Monday, November 22, 2004

One Theory Oliver Stone Never Checked Out

Courtesy of the The Corner, we found this article in the L.A. Times, which tells us what really killed JFK...

Members of Kennedy's inner circle had often witnessed the painful ritual that Kennedy endured in his private quarters before he ventured in public, when his valet would literally winch a steel-rodded canvas back brace around the president's torso, pulling heavy straps and tightening the thongs loop by loop as if it was a bizarre scene out of "Gone With the Wind."

Once in it, the president was planted upright, trapped and almost bolted into a ramrod posture. Many would wonder how JFK could ever move in such a contraption. And yet move he did, and, besides his painkillers, his corset contributed to the youthful, high-shouldered military bearing that he presented glamorously to the world.

But this simple device imparted a fate almost Mephistophelean in its horror to the sequence of events in Dallas 41 years ago.

In researching my biography of Gov. John Connally of Texas 15 years ago, I was put on to the critical importance of Kennedy's corset in the ghastly six seconds in November 1963 by a former Texas senator, the late Ralph Yarborough, who was in the motorcade that day.

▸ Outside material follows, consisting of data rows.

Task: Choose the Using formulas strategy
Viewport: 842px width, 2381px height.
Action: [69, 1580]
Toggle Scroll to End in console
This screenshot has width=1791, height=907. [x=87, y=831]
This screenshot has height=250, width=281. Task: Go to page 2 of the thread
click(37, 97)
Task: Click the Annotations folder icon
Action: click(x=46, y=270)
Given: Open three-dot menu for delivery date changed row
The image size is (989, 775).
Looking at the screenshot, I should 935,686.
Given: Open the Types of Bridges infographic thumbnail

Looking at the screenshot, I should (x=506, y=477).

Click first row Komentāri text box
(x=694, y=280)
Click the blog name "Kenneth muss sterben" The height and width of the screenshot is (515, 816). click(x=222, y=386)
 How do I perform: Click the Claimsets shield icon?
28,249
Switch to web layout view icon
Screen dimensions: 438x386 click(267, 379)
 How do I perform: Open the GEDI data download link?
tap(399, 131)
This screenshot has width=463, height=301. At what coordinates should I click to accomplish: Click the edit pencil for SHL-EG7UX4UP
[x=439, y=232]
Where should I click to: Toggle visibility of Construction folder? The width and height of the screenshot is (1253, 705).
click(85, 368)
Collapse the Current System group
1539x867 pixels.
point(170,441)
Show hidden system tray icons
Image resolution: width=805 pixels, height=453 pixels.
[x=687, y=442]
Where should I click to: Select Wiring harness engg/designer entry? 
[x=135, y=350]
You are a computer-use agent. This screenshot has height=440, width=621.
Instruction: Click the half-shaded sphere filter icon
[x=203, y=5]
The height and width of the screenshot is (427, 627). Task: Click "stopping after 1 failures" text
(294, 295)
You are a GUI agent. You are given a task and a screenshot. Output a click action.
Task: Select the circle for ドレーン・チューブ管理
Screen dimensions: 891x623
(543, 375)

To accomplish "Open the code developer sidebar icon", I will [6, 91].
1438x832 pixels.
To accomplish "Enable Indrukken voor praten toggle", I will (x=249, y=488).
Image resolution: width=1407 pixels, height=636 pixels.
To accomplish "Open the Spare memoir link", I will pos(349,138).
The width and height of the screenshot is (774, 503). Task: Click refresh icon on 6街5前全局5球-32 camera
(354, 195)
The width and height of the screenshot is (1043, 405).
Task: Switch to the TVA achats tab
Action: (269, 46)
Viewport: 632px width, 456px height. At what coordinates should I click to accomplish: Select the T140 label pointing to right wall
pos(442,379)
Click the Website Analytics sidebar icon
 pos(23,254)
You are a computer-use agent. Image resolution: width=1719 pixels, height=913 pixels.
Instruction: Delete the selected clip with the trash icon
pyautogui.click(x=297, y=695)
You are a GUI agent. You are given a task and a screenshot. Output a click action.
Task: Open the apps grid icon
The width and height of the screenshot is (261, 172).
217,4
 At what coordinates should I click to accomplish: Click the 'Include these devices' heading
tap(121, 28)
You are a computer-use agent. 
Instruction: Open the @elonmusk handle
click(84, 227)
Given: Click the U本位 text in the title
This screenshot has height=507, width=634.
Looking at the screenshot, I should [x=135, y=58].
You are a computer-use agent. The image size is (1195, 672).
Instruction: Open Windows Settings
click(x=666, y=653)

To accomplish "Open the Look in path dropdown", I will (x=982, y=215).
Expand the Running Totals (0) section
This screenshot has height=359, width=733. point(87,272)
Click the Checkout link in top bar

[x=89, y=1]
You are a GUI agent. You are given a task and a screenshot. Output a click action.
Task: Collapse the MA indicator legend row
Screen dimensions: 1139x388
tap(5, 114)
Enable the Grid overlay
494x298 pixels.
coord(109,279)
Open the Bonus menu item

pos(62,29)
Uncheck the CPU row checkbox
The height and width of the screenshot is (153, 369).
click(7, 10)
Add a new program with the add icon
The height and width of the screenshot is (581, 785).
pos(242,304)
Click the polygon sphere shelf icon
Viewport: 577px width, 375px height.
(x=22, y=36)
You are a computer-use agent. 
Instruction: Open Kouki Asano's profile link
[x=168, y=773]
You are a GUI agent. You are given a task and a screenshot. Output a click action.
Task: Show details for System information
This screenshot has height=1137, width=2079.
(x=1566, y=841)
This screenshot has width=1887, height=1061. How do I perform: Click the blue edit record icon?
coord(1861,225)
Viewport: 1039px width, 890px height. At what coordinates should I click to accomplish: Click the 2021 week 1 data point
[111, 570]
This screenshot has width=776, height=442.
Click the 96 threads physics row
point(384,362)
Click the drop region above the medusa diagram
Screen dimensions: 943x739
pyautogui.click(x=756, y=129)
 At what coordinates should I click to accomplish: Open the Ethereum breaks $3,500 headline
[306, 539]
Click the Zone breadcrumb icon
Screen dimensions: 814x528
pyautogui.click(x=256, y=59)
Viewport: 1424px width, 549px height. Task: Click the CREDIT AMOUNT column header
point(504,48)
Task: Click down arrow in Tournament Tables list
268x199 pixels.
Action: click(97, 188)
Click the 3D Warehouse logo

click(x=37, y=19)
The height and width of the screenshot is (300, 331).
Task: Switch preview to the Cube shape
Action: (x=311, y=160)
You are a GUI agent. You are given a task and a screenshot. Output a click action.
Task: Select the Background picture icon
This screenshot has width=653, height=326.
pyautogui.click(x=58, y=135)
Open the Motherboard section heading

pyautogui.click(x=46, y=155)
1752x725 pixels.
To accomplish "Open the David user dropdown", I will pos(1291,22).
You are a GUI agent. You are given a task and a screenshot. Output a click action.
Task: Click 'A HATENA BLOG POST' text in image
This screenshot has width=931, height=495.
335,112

Yarborough growled softly about that "damned girdle," and this led me to the remarks of two doctors, Charles James Carrico and Malcolm Oliver Perry, buried in Volume 3 of the 26-volume set of testimony that attended the Warren Commission report.

In November 1963, Carrico was the youthful, 28-year-old resident in the emergency room of Parkland Hospital who first received the injured president in the trauma room; Perry came quickly to the emergency room to supervise the case — and then to pronounce the president dead half an hour later.

Before the Warren Commission, Carrico told of removing Kennedy's back brace in the first seconds after his body arrived in the hospital. He described the device as made of coarse white fiber, with stays and buckles.

Apart from the never-ending controversy over how many bullets Lee Harvey Oswald actually fired from the Texas School Book Depository, most experts agree with the Warren Commission that Oswald's first bullet passed cleanly through Kennedy's lower neck, missing any bone, then entered Connally's back, streaking through the governor's body and lodging in his thigh. This was the first so-called magic bullet.

When Connally was hit, he pivoted in pain to his left, his lithe body in motion as it swiveled downward, ending up in the lap of his wife, Nellie.

But because of the corset, Kennedy's body did not act as a normal body would when the bullet passed through his throat. Held by his back brace, Kennedy remained upright, according to the Warren Commission, for five more seconds. This provided Oswald the opportunity to reload and shoot again at an almost stationary target.
Killed by a girdle. You know, that does tend to dent the mystique a bit.

The funniest part of the article is where it mentions Arlen Specter questioning the doctor on this point. I just figured he spent most of his time with the Commission generating the Magic Bullet Theory.